Streams and caustics: the fine-grained structure of LCDM haloes
Mark Vogelsberger (1,2), Simon D. M. White (1) ((1) MPA, (2), Harvard/CfA)

TL;DR
This paper uses advanced simulations to analyze the detailed phase-space structure of galaxy haloes in LCDM cosmology, revealing that fine-grained streams and caustics have minimal impact on dark matter detection prospects.
Contribution
It introduces a novel simulation method integrating the geodesic deviation equation to accurately resolve fine-grained phase-space structures in galaxy haloes.
Findings
Typical points at 8 kpc intersect about 10^14 streams.

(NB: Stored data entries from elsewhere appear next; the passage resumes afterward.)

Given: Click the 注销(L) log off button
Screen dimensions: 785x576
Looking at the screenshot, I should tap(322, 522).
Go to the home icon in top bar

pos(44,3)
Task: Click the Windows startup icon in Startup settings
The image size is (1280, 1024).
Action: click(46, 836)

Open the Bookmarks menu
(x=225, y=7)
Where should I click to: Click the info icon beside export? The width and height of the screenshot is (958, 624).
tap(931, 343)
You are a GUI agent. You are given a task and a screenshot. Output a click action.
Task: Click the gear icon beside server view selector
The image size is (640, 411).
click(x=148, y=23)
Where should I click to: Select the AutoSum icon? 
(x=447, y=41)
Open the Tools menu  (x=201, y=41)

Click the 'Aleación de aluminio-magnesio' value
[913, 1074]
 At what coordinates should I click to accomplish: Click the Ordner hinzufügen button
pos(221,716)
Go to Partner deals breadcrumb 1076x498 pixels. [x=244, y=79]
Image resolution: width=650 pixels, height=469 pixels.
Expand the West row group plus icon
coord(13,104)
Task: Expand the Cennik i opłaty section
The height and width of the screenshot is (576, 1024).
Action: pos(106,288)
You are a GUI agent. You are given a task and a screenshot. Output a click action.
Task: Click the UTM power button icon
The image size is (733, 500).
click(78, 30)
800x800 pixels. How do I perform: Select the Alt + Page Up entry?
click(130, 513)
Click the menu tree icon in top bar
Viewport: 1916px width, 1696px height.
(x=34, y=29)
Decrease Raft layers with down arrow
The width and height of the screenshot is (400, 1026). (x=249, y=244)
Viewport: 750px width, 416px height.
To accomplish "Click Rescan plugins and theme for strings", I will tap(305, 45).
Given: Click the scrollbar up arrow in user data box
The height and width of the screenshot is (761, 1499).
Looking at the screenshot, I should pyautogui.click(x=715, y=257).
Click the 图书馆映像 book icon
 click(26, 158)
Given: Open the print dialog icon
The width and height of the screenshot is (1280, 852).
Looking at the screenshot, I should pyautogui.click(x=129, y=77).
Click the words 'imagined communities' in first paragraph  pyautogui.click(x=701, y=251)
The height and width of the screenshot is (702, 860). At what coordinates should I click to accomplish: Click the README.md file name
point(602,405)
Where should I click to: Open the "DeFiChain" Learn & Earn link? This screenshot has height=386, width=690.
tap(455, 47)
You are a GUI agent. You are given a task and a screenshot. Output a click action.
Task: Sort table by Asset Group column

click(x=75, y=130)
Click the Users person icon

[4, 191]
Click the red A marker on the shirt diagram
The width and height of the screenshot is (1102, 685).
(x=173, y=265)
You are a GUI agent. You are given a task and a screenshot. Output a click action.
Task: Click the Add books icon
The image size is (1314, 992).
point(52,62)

Most massive streams contribute about 50% of local dark matter density.
Caustics provide negligible boost (<0.1%) to annihilation rates.
Abstract
We present the first and so far the only simulations to follow the fine-grained phase-space structure of galaxy haloes formed from generic LCDM initial conditions. We integrate the geodesic deviation equation in tandem with the N-body equations of motion, demonstrating that this can produce numerically converged results for the properties of fine-grained phase-space streams and their associated caustics, even in the inner regions of haloes. Our effective resolution for such structures is many orders of magnitude better than achieved by conventional techniques on even the largest simulations. We apply these methods to the six Milky Way-mass haloes of the Aquarius Project. At 8 kpc from halo centre a typical point intersects about 10^14 streams with a very broad range of individual densities; the ~10^6 most massive streams contribute about half of the local dark matter density. As a…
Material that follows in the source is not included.